百歩譲って同じ父を持つ兄妹として認めるとしても、てめーが妹だろうが!?」

『……はあああああっ!?』

今のを聞いて、どうやら頭ん中で何本か血管がブチ切れたらしいディートだ。

……ちっ、比喩じゃなく本当に切れておっ 死(ち) んじまえばいいものを。

『聞き捨てならないんですけどー!?

絶対にアタシの方が生まれるの早かったしー!

あんたより0.001秒早くうぶ声上げましたー!

今でも昨日のことみたいに覚えてますー!』

「はあ?

おいおい、こいつまだ20歳のくせに、早くも認知症患ってやがるぜ?

俺の方が確実に0.0001秒早くおぎゃあと叫びましたーっ!

俺の方が兄貴ですー!」

『周りに味方がいるからって同意を求めるとか、やり方が卑怯なんですけどー!?

男の腐ったようなことしてないで、口喧嘩くらい真っ向からしてくださいー!』

「はあ?

周りが呆れ果ててるから、俺が同意を求める形で代弁してあげただけですー!

つーか、どっちが兄で姉なのか話してたところなのに、いきなり論点ズラそうとしないでくださいー!

それで論破とか気取るの、くそダサいんですけどー?」

『ズラしてないですー!

そっちが卑怯なことしようとしたから、咎めただけですー!』

「はあ?」

『何よ!』

それから……。

ヤイヤイギャイギャイと短編小説一本分くらいの言い合いを行う俺たち兄妹に、メケーロ爺ちゃんとモリー婆ちゃんが肩をすくめてみせた。
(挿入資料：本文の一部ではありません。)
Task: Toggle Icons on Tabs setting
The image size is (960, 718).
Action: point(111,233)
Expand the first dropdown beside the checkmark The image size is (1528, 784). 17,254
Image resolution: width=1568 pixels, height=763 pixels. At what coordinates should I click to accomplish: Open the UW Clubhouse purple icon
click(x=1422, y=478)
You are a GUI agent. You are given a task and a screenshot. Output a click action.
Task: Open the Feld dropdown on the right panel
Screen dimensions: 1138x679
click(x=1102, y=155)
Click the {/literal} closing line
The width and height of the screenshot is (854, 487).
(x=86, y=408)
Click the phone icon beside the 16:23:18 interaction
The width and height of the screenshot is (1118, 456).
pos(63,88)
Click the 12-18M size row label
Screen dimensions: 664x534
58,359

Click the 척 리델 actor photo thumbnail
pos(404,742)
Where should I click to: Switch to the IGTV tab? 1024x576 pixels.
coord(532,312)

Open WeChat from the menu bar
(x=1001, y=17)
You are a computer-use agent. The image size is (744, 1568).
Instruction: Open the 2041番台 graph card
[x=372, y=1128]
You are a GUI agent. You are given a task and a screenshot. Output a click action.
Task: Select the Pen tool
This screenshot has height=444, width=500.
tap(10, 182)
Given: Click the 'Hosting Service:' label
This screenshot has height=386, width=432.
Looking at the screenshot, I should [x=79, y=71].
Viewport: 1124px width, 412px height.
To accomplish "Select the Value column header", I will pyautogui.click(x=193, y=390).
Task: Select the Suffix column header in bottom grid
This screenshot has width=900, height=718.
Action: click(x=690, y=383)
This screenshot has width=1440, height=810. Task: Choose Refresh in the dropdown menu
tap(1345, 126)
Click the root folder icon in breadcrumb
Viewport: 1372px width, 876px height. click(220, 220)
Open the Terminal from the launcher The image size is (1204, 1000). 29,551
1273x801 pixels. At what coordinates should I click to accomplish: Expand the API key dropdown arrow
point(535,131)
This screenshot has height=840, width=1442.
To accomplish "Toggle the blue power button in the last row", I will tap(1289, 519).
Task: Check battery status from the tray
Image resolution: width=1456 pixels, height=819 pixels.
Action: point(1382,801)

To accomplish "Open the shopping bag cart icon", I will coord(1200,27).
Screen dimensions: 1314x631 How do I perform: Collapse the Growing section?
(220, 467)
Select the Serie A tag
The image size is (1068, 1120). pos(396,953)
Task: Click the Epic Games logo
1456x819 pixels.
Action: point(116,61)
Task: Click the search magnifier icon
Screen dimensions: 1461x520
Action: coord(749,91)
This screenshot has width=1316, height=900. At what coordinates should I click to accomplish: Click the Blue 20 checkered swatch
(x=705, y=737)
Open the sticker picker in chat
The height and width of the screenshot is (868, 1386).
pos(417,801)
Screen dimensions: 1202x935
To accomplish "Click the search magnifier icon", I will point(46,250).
一方、首をひねりながら質問してくるのが、俺の背面壁際に陣取っているシレーネさん。

「済まないが……。

彼女――ディート殿が第三皇女だというのは分かったが、これはどういう事態なのだ?」

そんな彼女の質問に対し、俺と通信ウィンドウ先の超愚妹に挟まれる形となったエステが、ややうんざりしながら答えたのである。

「ディート 姉(ねえ) は、イラコと同年同月同日同時間同分同秒に生まれた第三皇女。